Item position entries

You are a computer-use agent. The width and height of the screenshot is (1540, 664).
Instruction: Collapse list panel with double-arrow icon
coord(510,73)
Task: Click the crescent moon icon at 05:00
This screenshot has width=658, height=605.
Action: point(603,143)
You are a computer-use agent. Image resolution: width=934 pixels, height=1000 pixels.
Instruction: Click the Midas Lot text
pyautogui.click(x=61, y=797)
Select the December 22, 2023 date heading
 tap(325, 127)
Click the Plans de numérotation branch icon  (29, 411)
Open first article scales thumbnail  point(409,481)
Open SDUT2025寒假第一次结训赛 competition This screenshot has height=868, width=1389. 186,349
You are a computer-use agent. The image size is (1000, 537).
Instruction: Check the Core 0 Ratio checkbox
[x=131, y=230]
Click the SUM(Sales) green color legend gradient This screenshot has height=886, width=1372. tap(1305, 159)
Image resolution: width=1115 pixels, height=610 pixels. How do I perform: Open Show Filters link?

Short exercise >> Write out all of the records above again, word for word and line for line.

Reply to the exercise >>
You are a computer-use agent. The width and height of the screenshot is (1540, 664).
Instruction: Collapse list panel with double-arrow icon
coord(510,73)
Task: Click the crescent moon icon at 05:00
This screenshot has width=658, height=605.
Action: point(603,143)
You are a computer-use agent. Image resolution: width=934 pixels, height=1000 pixels.
Instruction: Click the Midas Lot text
pyautogui.click(x=61, y=797)
Select the December 22, 2023 date heading
 tap(325, 127)
Click the Plans de numérotation branch icon  (29, 411)
Open first article scales thumbnail  point(409,481)
Open SDUT2025寒假第一次结训赛 competition This screenshot has height=868, width=1389. 186,349
You are a computer-use agent. The image size is (1000, 537).
Instruction: Check the Core 0 Ratio checkbox
[x=131, y=230]
Click the SUM(Sales) green color legend gradient This screenshot has height=886, width=1372. tap(1305, 159)
Image resolution: width=1115 pixels, height=610 pixels. How do I perform: Open Show Filters link?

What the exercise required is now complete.